Pensamento de Sisnando

O ex-secretário de Desenvolvimento Agrário do Estado, Pedro Sisnando e um dos co-fundadores do Agropcato foi prestigiar ontem, 1/11 a palestra do seu amigo de longas datas Torres de Melo, no Agropacto. Lá, ele anunciou o lançamento do seu 40o. livro, denominado Desenvolvimento Agricola, Industrialização e Pobreza Rural, que quer lançar em uma proxima reunião do Agropacto. O livro com 620 páginas foi editado pelo BNB e Instituto do Ceará.

Sisnando aproveitou para criticar a instalação da Refinaria de Petróleo e de uma Siderurgica de carvão mineral nas dependências do Porto do Pecém,. Segundo ele, "nenhum páis do mundo vai mais comprar frutas e legumes exportados pelo Porto do Pecém, pois estará sujeito a contaminações oriundas destes dois equipamentos, e engatou: 30% da população daquela Região vai morrer de câncer". A constatação de Pedro Sisnando deixou a todos os frequentadores do Agropacto atônitos .

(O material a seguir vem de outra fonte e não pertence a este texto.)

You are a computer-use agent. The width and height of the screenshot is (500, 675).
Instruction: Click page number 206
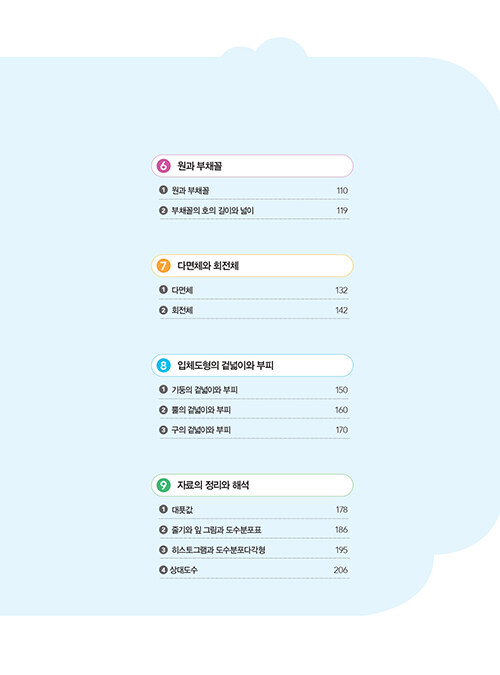[341, 570]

E mais : Com a Transnordestina o milho produzido aqui no Ceará vai todo para o Sul do Piaui, porque não vamos ter competitividade . Hoje ,com a agricultura produzindo 60% do que produzia em 1970, nós a empobrecemos . Já o ex-presidente da Aceav , Bessa Junior manifestou pensamento contrário. Para ele : " Hoje, chega ao Ceará o milho vindo de Goiás que é adquiriro por R$ 35,00 a saca de 60kg , com a Transordestina este custo vai cair para R$ 28,00 a saca do mesmo tamanho.